What is your thoughts on comments like these: “Kids will be kids.” “They are just in the terrible twos phase.” “He/She is quite the handful.” “You have your hands full!”

My thoughts, can you guess? I’m not a fan.

Indeed, I am the first to advocate for kids to be kids! Let them play! Good golly, adults need to chill and join in playing more often. However, this comment is very rarely ever used for this reason. Instead it’s used as an excuse for inappropriate behavior. So is the terrible twos, and all the age related undercutting comments about tweens, teens, and all in between.

The latter two comments are usually made by other people on the outside looking in. I have had the privilege and honor to see many responses to these two belittling comments. The “handful” they are talking about, on most occasions, stops in his/her tracks and hangs their head for a few minutes, because he/she knows what a “handful” means. The thing is what the world sees as a “handful” is something he/she cannot control (most of the time), and so after being scorned by a stranger, the brain starts firing again and he/she begins doing whatever he/she was doing before the comment. While the adult comments I have witnesses have been on positive notes, like, “We wouldn’t have it any other way.” “Blessed beyond measure.” “Some people don’t have a chance to.” This child and adult are left with a mark, and every time someone repeats this comment, the mark goes deeper and deeper. Same with “you have your hands full.” New flash: Most adults that have many kids, or kids with big personalities already know their situation and are choosing to do and be exactly where they are- they don’t need you to be up in their business. They need to be applauded. They are putting in the work that many are afraid of putting in to the future right now. It’s an uncertain chaotic world out there. Try saying, “You’ve got heart! Well done, Mom. Well done, Dad. Well done, caregiver.”

You may be thinking, “Okay, but why write a whole thing on these comments?” To which I say, “I’m sick and tired of children, teens, young adults being underestimated and belittled, and then in the next sentence be ripped apart for not being ‘responsible’ or ‘being disrespectful.'” If we continually set the bar so low- make excuses – never set expectations, then we absolutely have no right to hold them responsible for being the adults we need them to be.

In The Irreducible Needs of Children, by T. Berry Brazelton and Stanley Greenspan, they identify Seven Needs of Infants and Children: 1. Nurturing Relationships. 2. Physical Protection, Safety, and Regulation. 3. Experiences Tailored to Individual Experiences. 4. Developmental Appropriate Experiences 5. Limit Setting, Structure, and Expectations. 6. Stable, Supportive Communities and Cultural Communities. 7. Protecting the Future. (Highly recommend this book to anyone who is in the child care field, or is interested in child development! Also, Dr. Brazelton’s series “Touchpoints” are top-notch for age specific expectations, and also things like potty training, etc. Link Below.)

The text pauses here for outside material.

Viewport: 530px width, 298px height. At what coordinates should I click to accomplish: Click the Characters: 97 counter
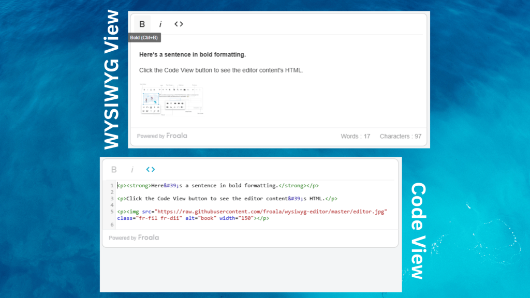(400, 136)
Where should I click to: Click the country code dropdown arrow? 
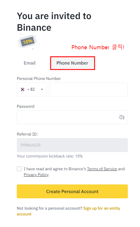coord(42,89)
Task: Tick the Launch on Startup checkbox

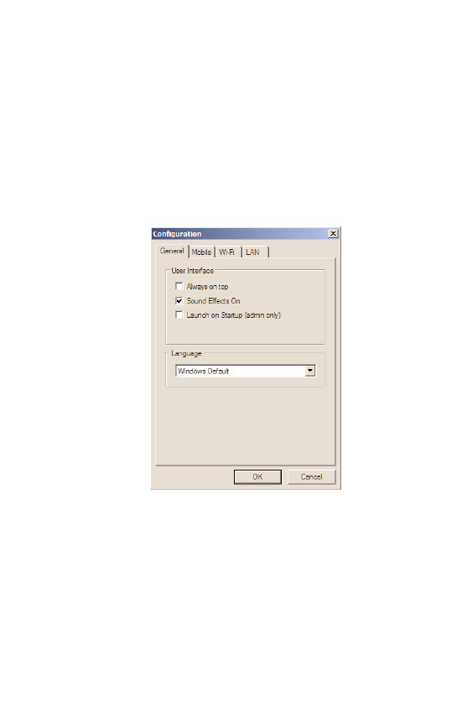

To secure the seventh need, the previous six needs have to be solid. One and two start at the moment a baby is born, bonding, attending to hunger, diapers, sleep, etc. As they grow we allow them to experience things that will allow them to develop their thoughts and beliefs and interests in the world around them. The Limits, structure, and expectations can start at birth also- bedtime routines, how long they will cry until you come and pick them up, and then these expand into where they are allowed to crawl, walk, play. As they get older, you establish a community that will look out for your child and you will look out for theirs. This community will most likely have very common expectations of their children as you do for yours.

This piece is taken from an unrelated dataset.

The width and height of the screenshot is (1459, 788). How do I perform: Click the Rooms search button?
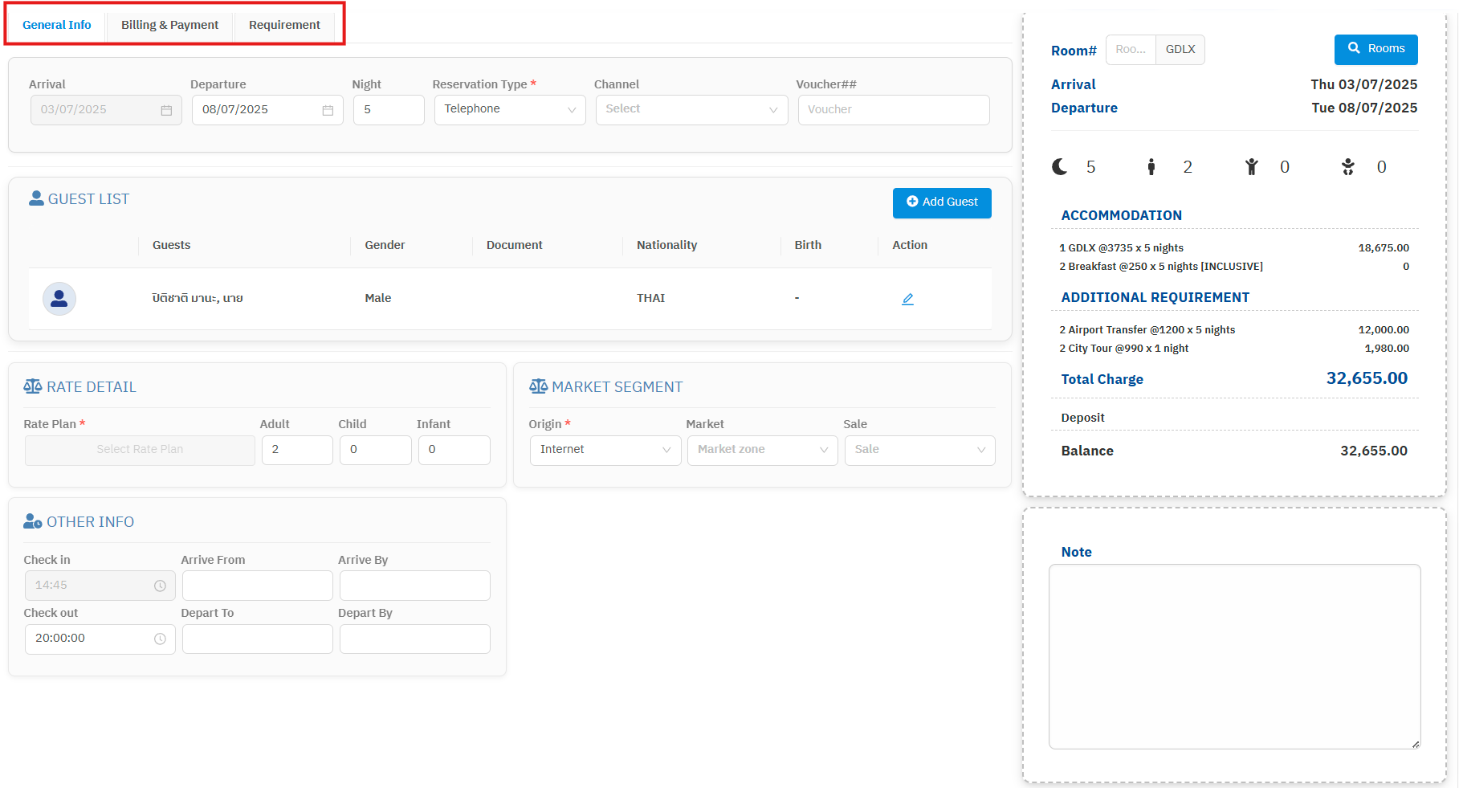pyautogui.click(x=1375, y=49)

I’m not a big fan of the parenting categories either: helicopter, lawn mower, gentle, free range, strict, discipline. All just seem extreme, but I do know some parents decide on one way and really stick with it. I know that there are a lot of thoughts about each generation’s parenting and about the children of each generation. We have all been stereotyped, unfortunately. But here is the bottom line: how will our 18, 19, 20 year olds know what the expectations are for them, if we don’t begin now? If we make the excuse, “boys will be boys” at 5 years old, something has got to happen between 5 and 18.

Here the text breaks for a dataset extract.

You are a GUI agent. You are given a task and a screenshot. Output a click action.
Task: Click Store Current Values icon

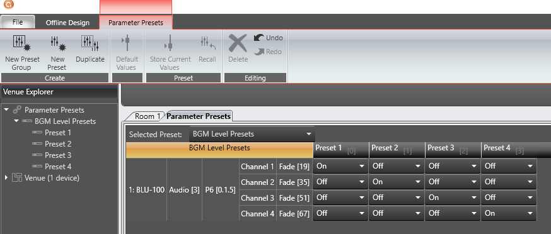tap(170, 52)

There are many “happenings” that have triggered this post today. So the following is simply an example, and honestly, it breaks my heart that leadership is not using this opportunity to meet with these young adults to help them learn and understand the inappropriateness of what was done and how they need to take responsibility, not make excuses. But unfortunately the leaders are making the excuses, which seems to be signaling to the younger generation that they can just make them too. This is one group, but it’s happening in all parties, in every state, in every community, we all have to help raise the upcoming generations. How can we do this? We can first start on our knees! Then, watching our mouths, what we say, how we say it, and who we say it to and around. How we act, react, and don’t act. Silence can speak up just as much as words. Both are needful. What we post. Unfortunately, we have a President who likes to post dumping poo on his country, so the responsibility of raising leaders are on our shoulders now more than ever!

https://www.politico.com/news/2025/10/14/private-chat-among-young-gop-club-members-00592146

We can do this! Our children and young adults don’t need excuses made for them! They just need a little guidance, few limits, and a bar set of healthy expectations and boundaries. And always their input should be considered.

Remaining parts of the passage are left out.